Are you calling for more direct economic incentives to support circularity at the company level?
Fiscal issues are a taboo that will have to be addressed at some point.
Not much progress has been made on differentiated VAT rates for the most circular products. The Member States can do this, but it is quite complex.
However, there is a lot of talk about purchasing power and reduced taxation, for example, for products using recycled materials to guide consumers towards more sustainable and affordable products. There should also be labelling that helps them find their way.
I think that the Commission has understood all of this, even if it is complicated to put in place.

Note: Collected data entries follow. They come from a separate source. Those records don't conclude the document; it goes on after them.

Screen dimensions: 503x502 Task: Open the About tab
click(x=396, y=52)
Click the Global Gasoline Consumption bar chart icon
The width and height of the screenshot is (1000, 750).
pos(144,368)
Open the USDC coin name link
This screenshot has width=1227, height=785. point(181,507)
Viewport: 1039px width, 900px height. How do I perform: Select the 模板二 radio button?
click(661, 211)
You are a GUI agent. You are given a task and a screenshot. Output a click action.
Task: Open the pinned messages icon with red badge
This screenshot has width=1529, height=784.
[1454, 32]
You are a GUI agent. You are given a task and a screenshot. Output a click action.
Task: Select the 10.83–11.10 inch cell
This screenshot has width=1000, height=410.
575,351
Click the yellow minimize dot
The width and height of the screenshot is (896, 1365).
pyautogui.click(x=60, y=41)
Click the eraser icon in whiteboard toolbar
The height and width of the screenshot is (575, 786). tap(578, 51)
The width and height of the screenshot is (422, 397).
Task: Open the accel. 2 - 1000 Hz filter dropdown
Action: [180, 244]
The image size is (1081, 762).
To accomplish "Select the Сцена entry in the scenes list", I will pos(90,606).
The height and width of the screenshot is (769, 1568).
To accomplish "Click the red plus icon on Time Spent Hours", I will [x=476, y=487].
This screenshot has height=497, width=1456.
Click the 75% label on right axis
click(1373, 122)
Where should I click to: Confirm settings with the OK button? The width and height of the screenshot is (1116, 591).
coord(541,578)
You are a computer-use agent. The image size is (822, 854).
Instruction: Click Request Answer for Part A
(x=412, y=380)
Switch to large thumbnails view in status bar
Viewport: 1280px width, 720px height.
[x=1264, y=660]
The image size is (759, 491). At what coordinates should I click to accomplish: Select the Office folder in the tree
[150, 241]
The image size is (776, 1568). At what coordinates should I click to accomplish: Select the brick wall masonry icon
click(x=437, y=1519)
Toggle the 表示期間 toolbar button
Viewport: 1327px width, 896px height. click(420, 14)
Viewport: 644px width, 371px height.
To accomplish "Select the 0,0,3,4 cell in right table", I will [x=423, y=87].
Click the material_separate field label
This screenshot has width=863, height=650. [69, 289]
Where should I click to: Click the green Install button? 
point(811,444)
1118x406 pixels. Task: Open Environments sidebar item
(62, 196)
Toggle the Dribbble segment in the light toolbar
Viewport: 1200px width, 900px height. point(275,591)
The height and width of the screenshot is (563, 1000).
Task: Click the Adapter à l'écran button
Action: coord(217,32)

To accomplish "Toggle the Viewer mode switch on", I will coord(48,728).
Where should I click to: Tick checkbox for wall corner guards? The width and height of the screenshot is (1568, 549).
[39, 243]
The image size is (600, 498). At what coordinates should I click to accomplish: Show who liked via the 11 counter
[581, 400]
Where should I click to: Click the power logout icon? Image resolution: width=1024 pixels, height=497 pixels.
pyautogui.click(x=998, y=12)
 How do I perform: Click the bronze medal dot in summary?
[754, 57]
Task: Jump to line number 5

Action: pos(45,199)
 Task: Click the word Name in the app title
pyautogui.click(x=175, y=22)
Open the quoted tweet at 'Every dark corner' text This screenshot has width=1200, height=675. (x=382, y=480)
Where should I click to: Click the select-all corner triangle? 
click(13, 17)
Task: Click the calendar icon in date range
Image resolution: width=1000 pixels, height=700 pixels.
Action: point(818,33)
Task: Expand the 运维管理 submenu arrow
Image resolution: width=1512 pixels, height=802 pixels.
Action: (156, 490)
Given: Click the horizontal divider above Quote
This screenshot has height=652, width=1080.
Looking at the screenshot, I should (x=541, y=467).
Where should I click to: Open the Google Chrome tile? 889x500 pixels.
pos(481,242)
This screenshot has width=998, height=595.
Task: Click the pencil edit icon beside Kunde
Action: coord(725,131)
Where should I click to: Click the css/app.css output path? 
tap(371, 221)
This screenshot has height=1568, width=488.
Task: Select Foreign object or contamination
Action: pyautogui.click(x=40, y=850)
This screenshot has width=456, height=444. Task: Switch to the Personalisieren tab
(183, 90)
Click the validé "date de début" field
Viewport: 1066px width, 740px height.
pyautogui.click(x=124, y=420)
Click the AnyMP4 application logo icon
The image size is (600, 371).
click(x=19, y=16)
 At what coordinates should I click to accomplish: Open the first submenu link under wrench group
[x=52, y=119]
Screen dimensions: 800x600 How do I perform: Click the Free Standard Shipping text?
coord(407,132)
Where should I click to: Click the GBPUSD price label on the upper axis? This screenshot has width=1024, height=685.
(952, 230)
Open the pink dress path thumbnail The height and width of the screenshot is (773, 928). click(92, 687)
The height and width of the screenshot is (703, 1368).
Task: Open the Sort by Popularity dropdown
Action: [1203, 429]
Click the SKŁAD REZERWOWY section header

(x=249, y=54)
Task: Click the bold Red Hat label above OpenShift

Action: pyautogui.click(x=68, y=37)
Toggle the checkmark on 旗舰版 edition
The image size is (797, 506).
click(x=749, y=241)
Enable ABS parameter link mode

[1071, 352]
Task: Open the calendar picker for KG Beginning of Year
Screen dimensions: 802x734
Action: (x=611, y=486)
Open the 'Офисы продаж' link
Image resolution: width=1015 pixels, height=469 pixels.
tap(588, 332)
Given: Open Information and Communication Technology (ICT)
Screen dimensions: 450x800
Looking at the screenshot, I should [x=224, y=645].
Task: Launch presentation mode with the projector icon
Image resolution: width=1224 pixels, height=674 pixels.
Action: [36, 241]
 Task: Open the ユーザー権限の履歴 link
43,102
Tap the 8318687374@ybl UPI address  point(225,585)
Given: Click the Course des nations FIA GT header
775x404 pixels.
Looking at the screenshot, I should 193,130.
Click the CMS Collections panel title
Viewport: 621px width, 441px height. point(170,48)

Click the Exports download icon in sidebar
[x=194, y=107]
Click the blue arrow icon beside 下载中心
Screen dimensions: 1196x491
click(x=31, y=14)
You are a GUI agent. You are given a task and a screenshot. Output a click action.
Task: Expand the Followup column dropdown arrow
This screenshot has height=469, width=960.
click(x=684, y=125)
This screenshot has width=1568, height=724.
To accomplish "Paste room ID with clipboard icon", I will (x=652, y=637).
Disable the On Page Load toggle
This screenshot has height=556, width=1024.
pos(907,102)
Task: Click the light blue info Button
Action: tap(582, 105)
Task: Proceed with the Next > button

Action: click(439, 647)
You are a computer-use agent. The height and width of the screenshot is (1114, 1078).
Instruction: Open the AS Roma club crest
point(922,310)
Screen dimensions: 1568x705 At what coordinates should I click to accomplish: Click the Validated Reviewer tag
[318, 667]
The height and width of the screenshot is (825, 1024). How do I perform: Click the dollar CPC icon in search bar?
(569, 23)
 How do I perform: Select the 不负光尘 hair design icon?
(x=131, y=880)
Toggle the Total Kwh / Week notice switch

There is work to be done so that, thanks to sustainability criteria, recyclability, absence of harmful chemical substances, etc., a non-sustainable product, even if it is very cheap, to begin with, becomes more expensive than a very sustainable product.
The war between Ukraine and Russia has led to a sharp rise in the price of certain raw materials. Can this context change the Commission’s strategies and proposals for circular economy and sustainable products?
In the short term, soaring oil prices are having a significant impact on the recycling sector, for which transport, whether it be collection or transportation of raw materials from recycling, is a high cost. Support measures will therefore be needed.
At the European level, there is also a significant increase in the price of some raw materials, which is normal in times of war. This only validates the importance of accelerating the transition to a circular economy. This will allow us to be more resilient and to have better control over the recovery of materials.
The situation does not call into question the Commission’s strategy. But there may be decisions in the short term to work on the security of supply for industries.
In particular, they may encounter difficulties because Ukraine is an important factor in the supply of certain ores.